*** Opening Exercise data ***

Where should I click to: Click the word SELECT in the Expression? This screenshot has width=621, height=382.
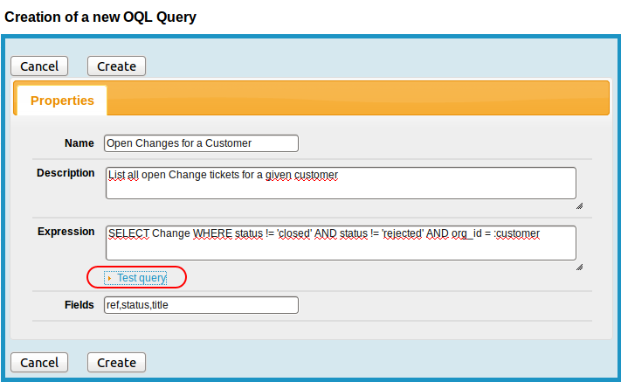click(x=128, y=234)
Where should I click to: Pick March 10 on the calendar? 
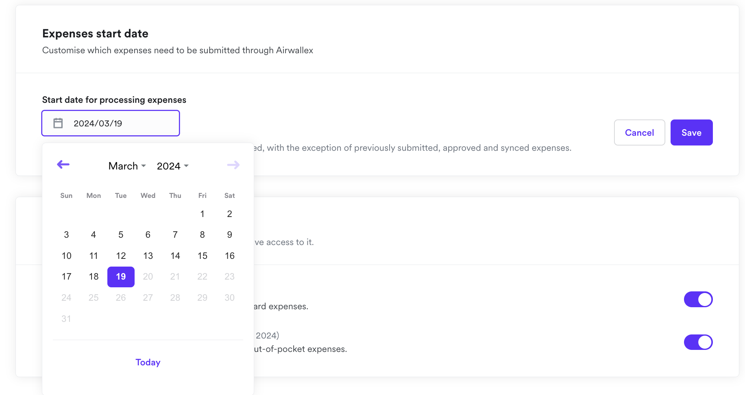pyautogui.click(x=66, y=256)
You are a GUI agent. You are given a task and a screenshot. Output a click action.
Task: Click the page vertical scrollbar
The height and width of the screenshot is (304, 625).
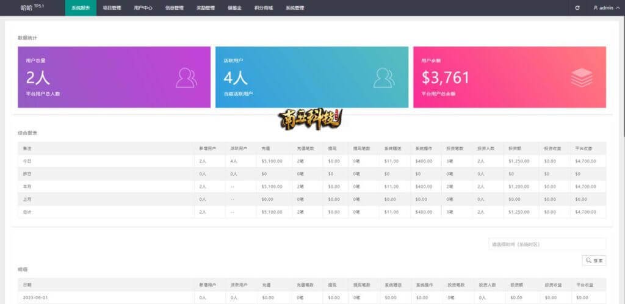point(623,73)
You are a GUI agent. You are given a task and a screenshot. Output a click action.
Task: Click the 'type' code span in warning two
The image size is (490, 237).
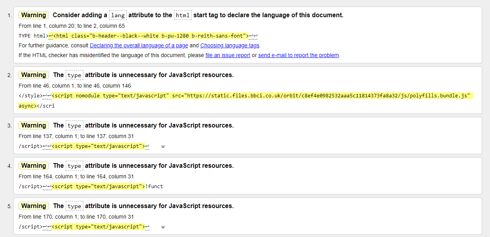coord(74,75)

*** Closing Exercise data ***

[What is expected] Only the lines from the one that holds "Task: Click the page vertical scrollbar" through the final line of the material should be reproduced, word for word, with the pictures omitted.

[Problem solution]
Task: Click the page vertical scrollbar
The height and width of the screenshot is (304, 625).
point(623,73)
You are a GUI agent. You are given a task and a screenshot. Output a click action.
Task: Click the 'type' code span in warning two
The image size is (490, 237).
coord(74,75)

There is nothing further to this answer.